= Pete Bouchard =

American meteorologist

Joseph Pierre Leon Bouchard II, known as Pete Bouchard, is the current chief meteorologist at NBC 10 Boston. He has been with them since they launched on January 1, 2017. Immediately prior, he worked at sister station New England Cable News, which he joined on January 11, 2016.

==Career==
Bouchard began working at WVII-TV in 1994, he worked at WHDH in June 2002, before being promoted to chief meteorologist in 2005 when previous chief meteorologist Todd Gross left. Previously, he worked for WPXT in Portland, Maine, where he was chief meteorologist for four years, and before that as a weekend meteorologist for WFXT in Boston. He has also worked as a weekend meteorologist at Portland-based WGME-TV and WMTW.

==Controversies==
During the 5:30 p.m. broadcast on January 18, 2010, Bouchard told what many believed to be an off-colored joke while giving updates on local snowfall totals. He said, "In Princeton, we picked up 9 inches of snow, Billerica had 7. The biggest amount that I could find...almost as big as me. About nine inches." He was standing in front of a bar graph where the measurement of 9 inches was equal to his height on the screen. The video went viral on the Internet. WHDH had the video taken off YouTube and it was explained as a technical error and that Bouchard was unaware of the way his comments could be misconstrued.

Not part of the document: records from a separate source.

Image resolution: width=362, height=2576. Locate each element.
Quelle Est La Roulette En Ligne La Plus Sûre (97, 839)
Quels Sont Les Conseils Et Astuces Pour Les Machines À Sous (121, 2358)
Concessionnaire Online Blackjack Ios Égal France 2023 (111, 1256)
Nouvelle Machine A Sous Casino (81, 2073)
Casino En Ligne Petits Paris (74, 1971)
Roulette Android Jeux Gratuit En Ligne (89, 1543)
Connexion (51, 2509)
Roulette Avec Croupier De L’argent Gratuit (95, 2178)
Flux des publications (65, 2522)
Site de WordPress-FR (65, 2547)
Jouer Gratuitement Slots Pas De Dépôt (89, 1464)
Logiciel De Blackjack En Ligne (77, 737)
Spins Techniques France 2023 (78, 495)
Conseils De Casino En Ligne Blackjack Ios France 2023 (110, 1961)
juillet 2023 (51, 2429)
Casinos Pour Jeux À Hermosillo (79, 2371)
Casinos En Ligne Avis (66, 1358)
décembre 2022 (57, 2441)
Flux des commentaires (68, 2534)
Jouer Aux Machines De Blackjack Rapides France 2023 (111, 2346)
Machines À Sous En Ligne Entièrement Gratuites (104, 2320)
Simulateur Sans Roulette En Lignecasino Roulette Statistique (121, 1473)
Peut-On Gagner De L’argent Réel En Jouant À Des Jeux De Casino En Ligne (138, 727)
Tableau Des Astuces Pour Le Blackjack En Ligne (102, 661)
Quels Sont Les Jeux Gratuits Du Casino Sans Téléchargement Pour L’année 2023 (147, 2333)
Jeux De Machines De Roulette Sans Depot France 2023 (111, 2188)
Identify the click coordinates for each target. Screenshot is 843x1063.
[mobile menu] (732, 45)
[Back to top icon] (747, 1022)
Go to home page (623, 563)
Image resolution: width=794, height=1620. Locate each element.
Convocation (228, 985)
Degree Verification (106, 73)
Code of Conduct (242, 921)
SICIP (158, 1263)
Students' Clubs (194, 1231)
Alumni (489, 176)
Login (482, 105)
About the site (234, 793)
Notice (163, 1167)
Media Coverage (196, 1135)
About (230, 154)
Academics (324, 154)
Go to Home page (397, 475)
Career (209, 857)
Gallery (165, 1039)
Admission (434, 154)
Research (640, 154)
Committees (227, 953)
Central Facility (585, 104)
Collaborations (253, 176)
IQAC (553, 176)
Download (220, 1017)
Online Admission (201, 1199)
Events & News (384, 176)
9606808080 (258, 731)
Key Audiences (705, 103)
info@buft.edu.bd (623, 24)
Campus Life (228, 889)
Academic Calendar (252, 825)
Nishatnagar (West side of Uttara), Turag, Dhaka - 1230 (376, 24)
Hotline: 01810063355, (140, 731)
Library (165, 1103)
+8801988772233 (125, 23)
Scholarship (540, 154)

Regarding the splashdown of the March 2025 SpaceX mission to return NASA astronauts who were stuck in space, Bouchard commented on Facebook that "“I’m no conspiracy theorist, but that splashdown today had strong hints of AI enhancement in the drone footage". After receiving criticism from followers, Bouchard updated his post to say, “My original post was simply commenting on how visually appealing and perfect the landing looked using the drone. I was curious about the technology and the camera the crew used to capture the scene.”

==Awards and honors==
Bouchard has been nominated twice for a New England Emmy for Best Weathercast. He won the Best of Boston award for Best Meteorologist in 2007, 2008, and 2010. He was named the Maine Association of Broadcasters Best Meteorologist in 2002, and also won an AP Award for Best Meteorologist in 2001.

==Education==
Bouchard graduated from Lyndon State College (now Northern Vermont University-Lyndon) in Lyndon, Vermont in 1992 with a Bachelor's degree in meteorology.